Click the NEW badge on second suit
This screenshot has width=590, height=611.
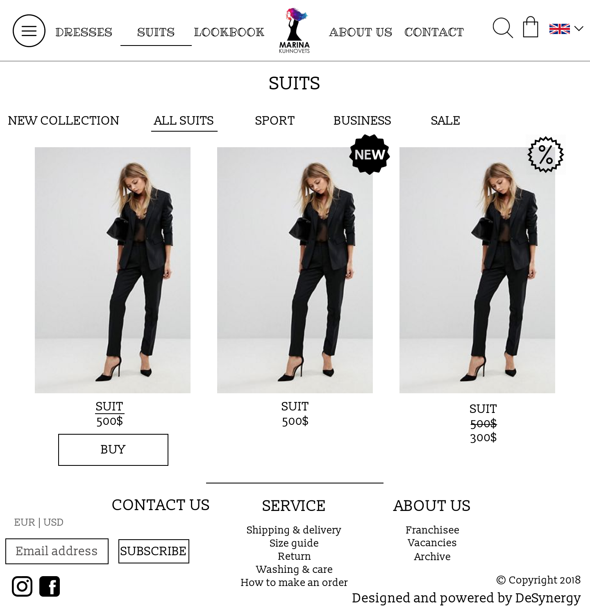(370, 155)
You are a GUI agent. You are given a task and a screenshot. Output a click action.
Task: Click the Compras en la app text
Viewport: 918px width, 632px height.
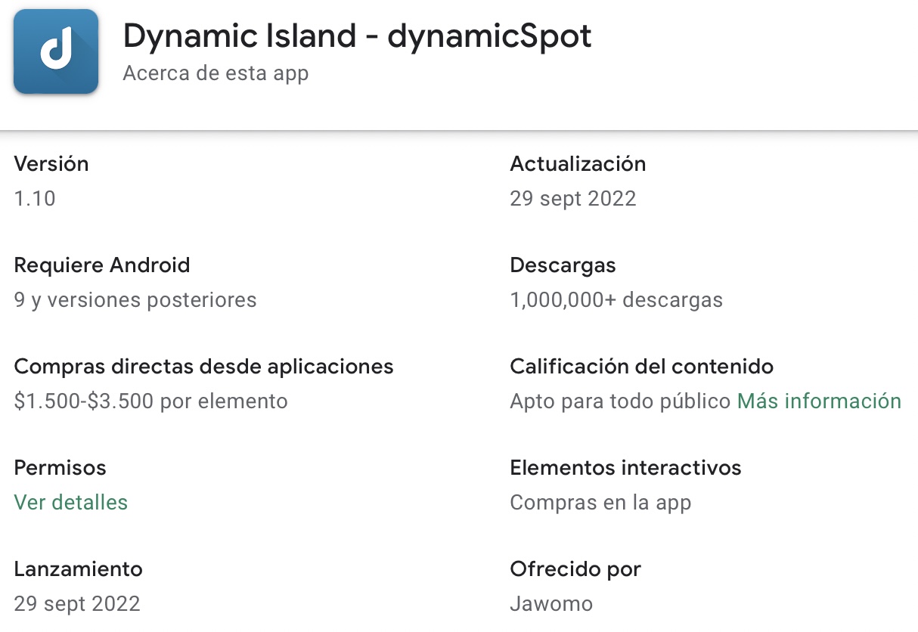[x=600, y=503]
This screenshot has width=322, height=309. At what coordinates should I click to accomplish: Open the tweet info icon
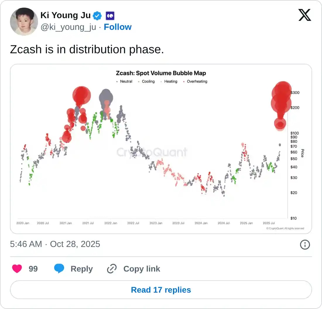(x=305, y=244)
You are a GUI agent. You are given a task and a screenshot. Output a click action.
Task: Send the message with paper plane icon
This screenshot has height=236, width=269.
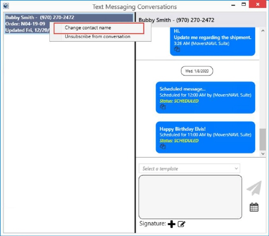click(x=254, y=188)
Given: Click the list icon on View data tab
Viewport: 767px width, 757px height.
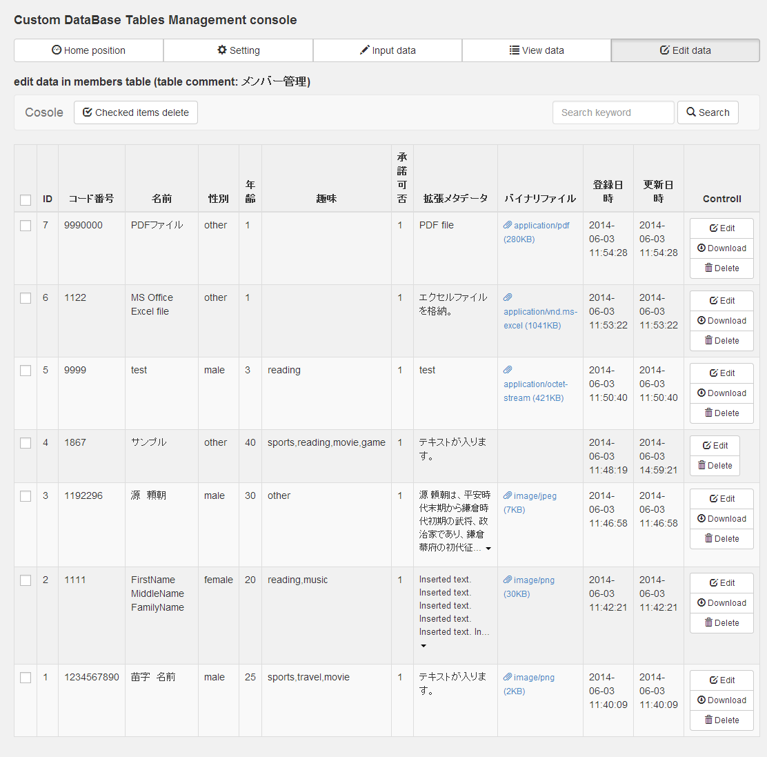Looking at the screenshot, I should 515,50.
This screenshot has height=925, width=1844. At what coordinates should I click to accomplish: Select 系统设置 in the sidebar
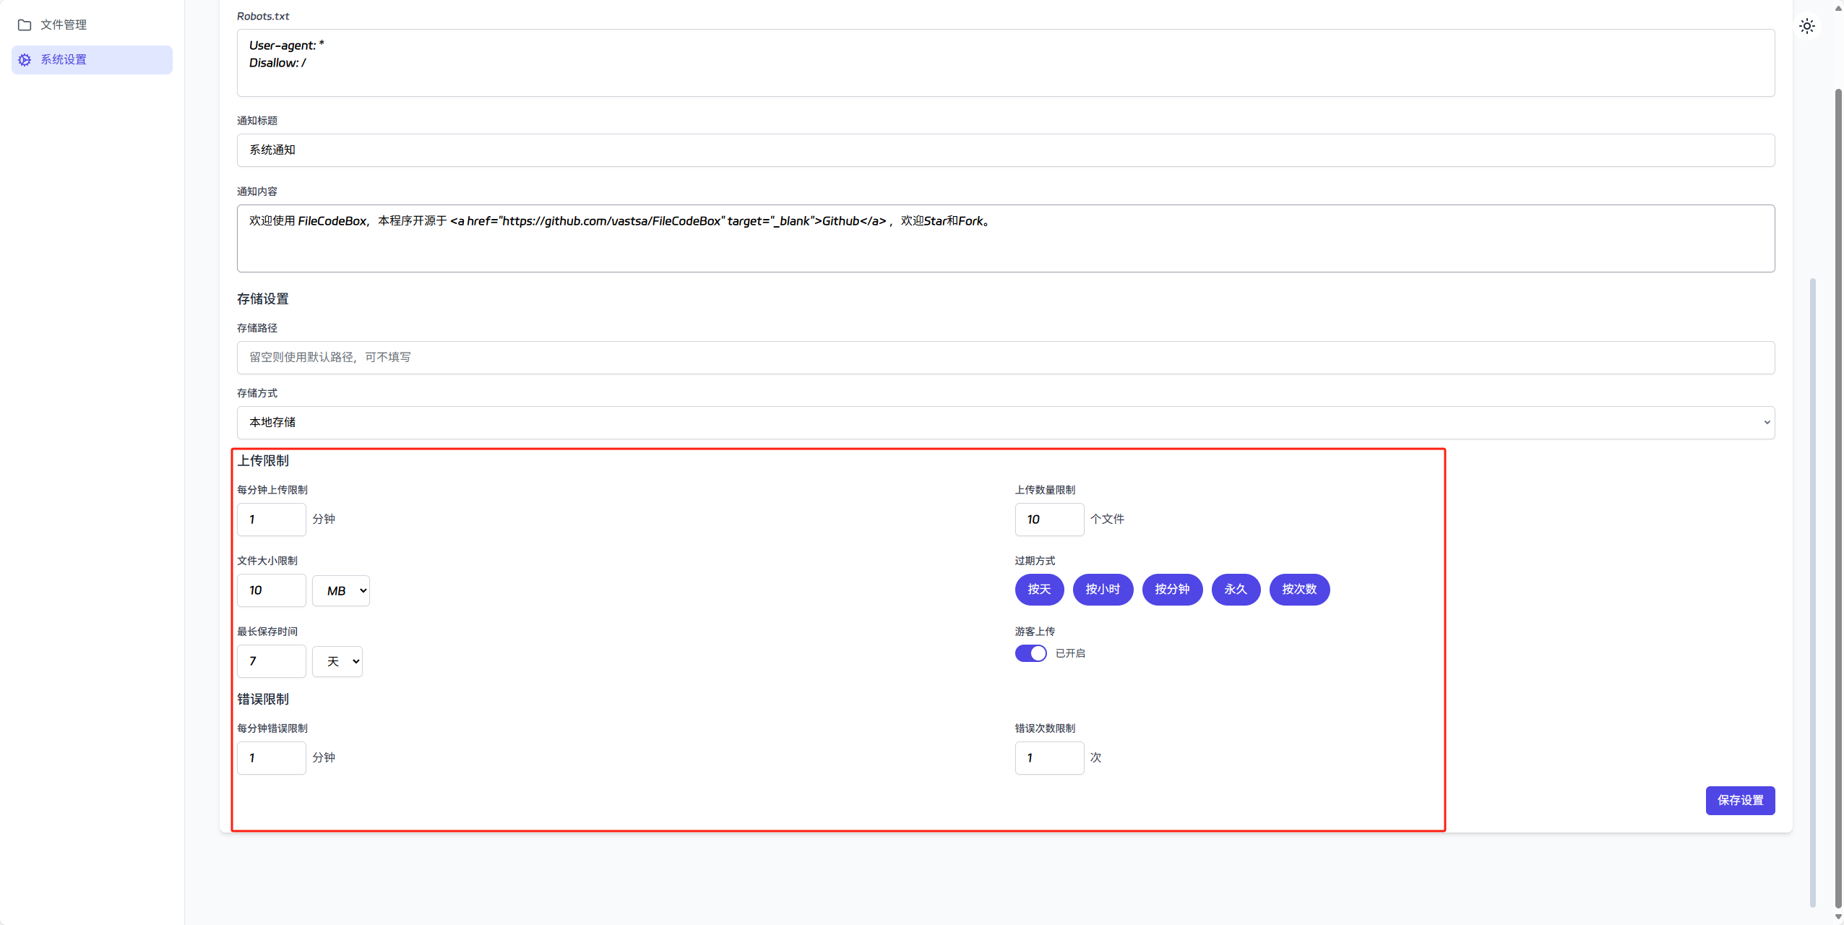pos(64,60)
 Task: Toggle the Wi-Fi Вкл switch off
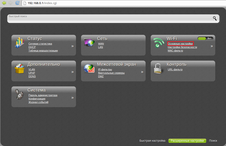tap(205, 38)
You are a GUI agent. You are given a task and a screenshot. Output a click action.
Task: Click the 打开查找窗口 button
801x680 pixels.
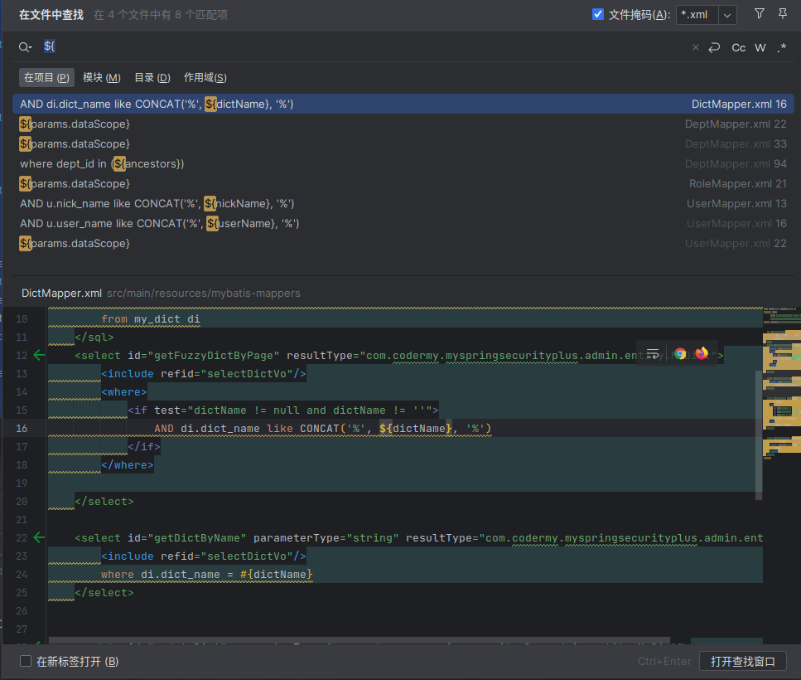click(x=742, y=661)
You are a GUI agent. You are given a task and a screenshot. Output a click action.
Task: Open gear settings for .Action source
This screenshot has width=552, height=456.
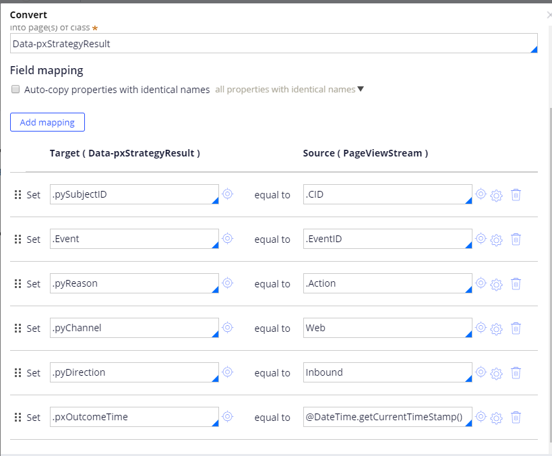pos(497,284)
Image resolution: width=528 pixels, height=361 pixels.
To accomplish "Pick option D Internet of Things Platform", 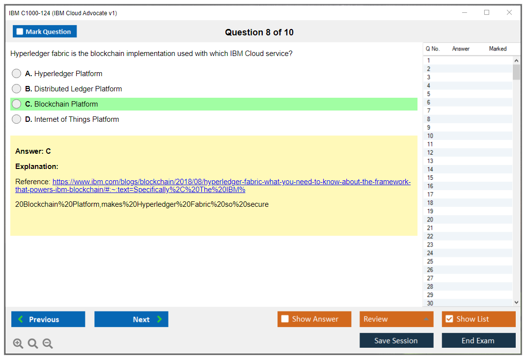I will click(x=17, y=119).
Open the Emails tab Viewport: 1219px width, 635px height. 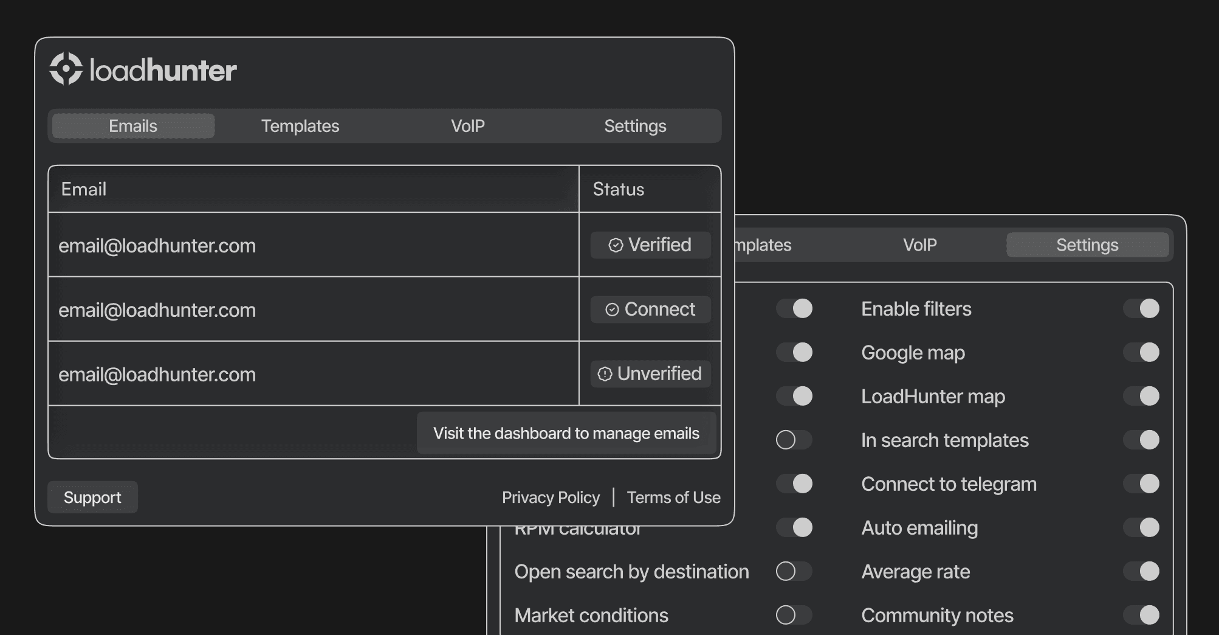pyautogui.click(x=133, y=126)
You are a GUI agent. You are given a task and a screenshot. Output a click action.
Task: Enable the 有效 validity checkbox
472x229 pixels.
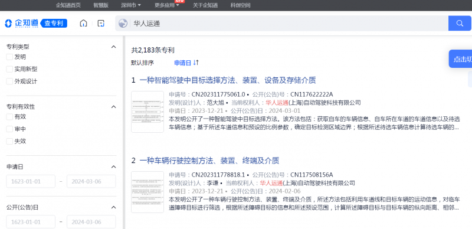tap(9, 117)
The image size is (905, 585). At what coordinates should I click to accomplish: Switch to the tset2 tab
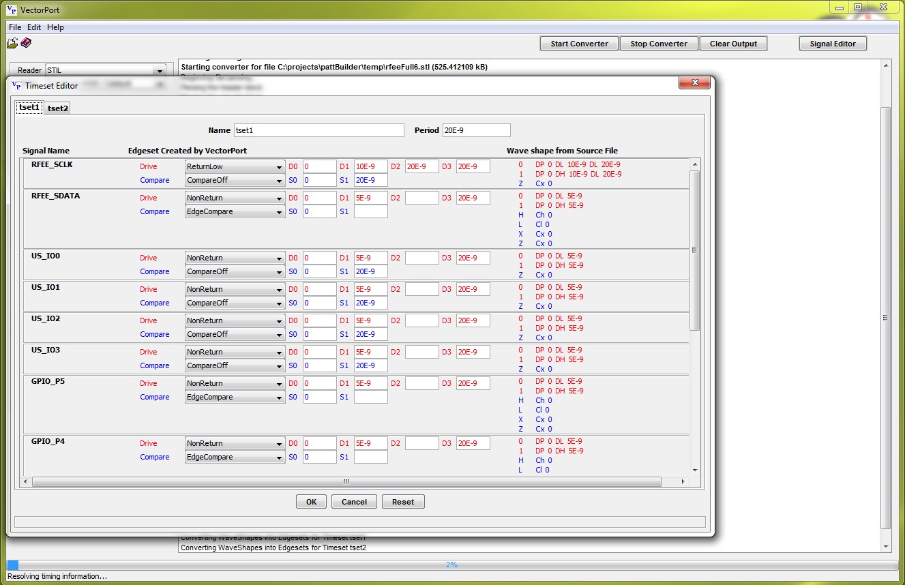pyautogui.click(x=58, y=108)
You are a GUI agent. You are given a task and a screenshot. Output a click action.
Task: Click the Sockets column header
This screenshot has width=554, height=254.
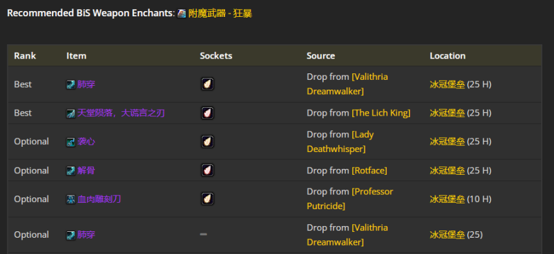click(x=216, y=55)
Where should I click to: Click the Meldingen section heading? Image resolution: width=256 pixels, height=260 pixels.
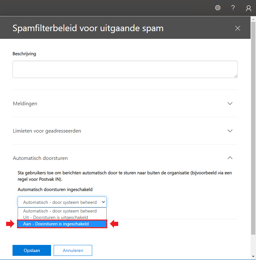[25, 104]
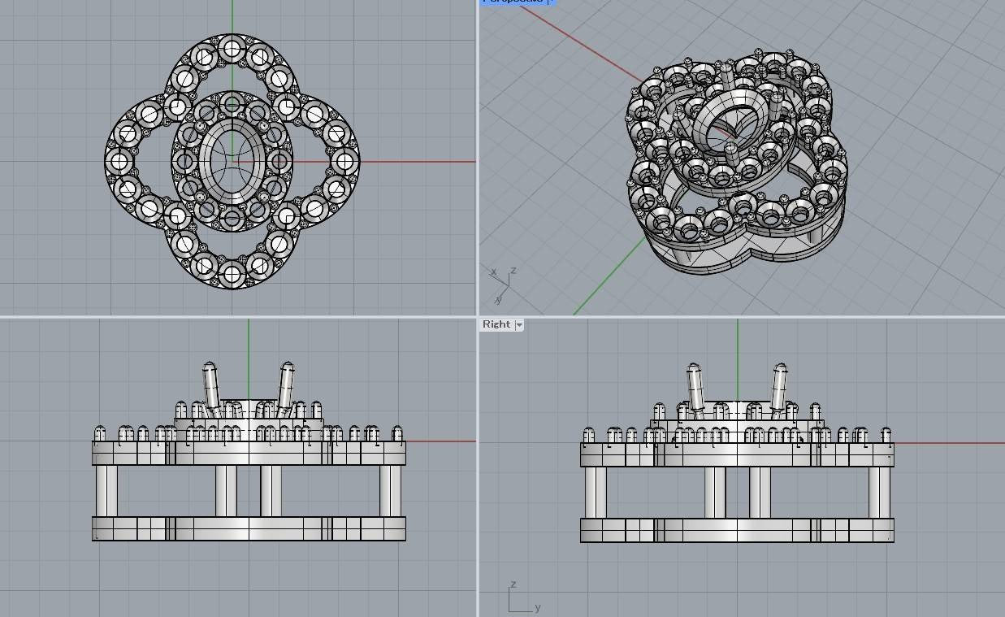Pick the bottommost round stone seat in top view
The height and width of the screenshot is (617, 1005).
click(232, 273)
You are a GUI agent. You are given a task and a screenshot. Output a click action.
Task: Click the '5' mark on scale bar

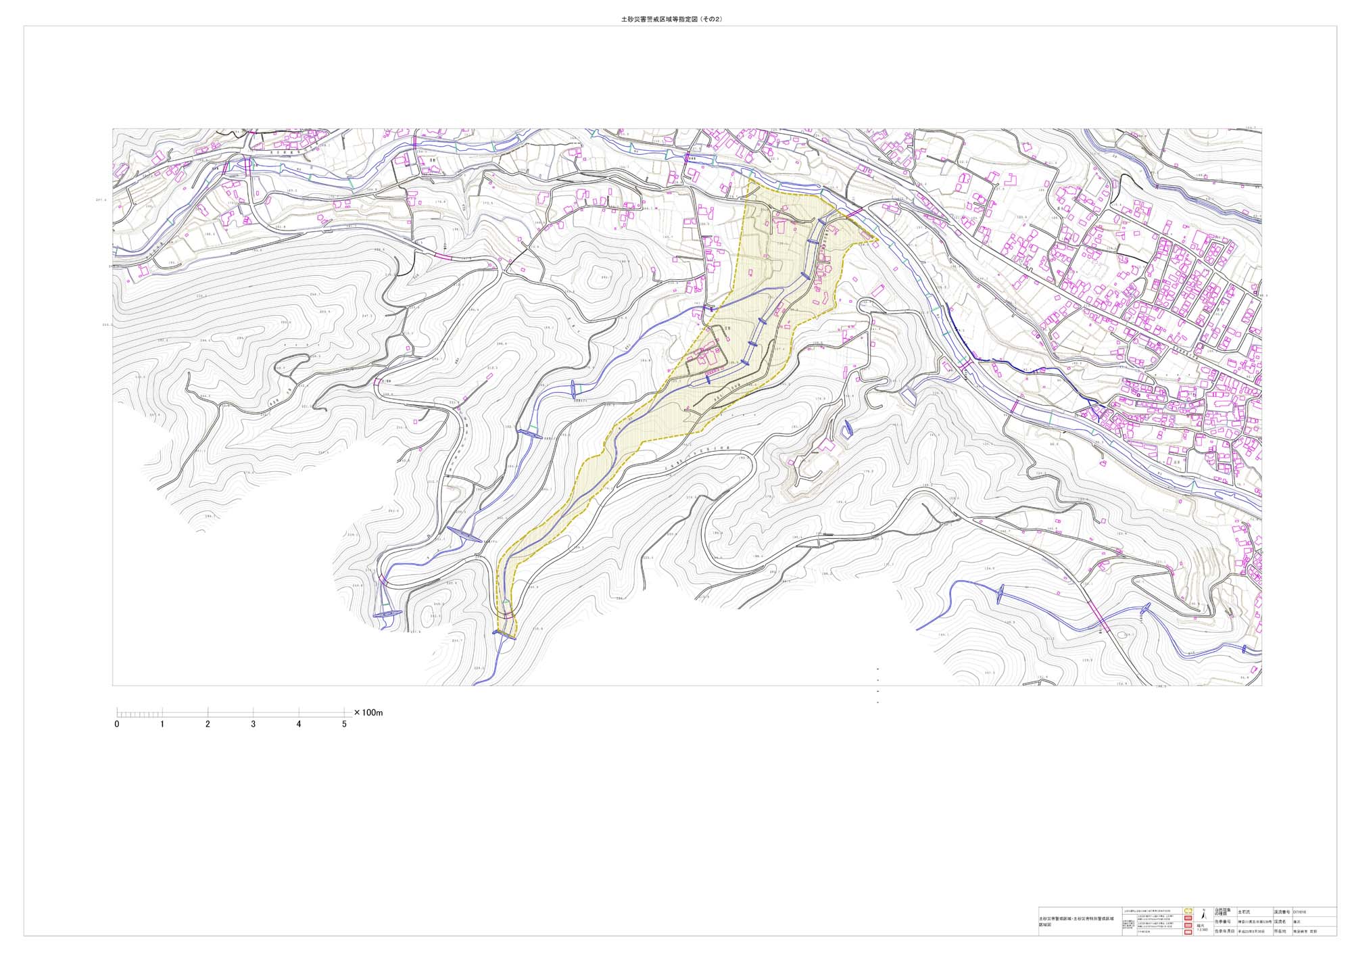click(344, 724)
==============================
Instruction:
Copy the records from the line containing "The image size" through the end of the records, both ends included, and leave the pictures out.

Expected answer:
The image size is (905, 585). At what coordinates should I click to accomplish: Switch to the tset2 tab
pyautogui.click(x=58, y=108)
You are a GUI agent. You are given a task and a screenshot. Output a click action.
Task: Click the Sockets column header
This screenshot has width=554, height=254.
click(x=216, y=55)
Where should I click to: Click the Meldingen section heading? Image resolution: width=256 pixels, height=260 pixels.
[25, 104]
Pick the bottommost round stone seat in top view
The height and width of the screenshot is (617, 1005).
click(232, 273)
You are a GUI agent. You are given a task and a screenshot. Output a click action.
Task: Click the '5' mark on scale bar

click(344, 724)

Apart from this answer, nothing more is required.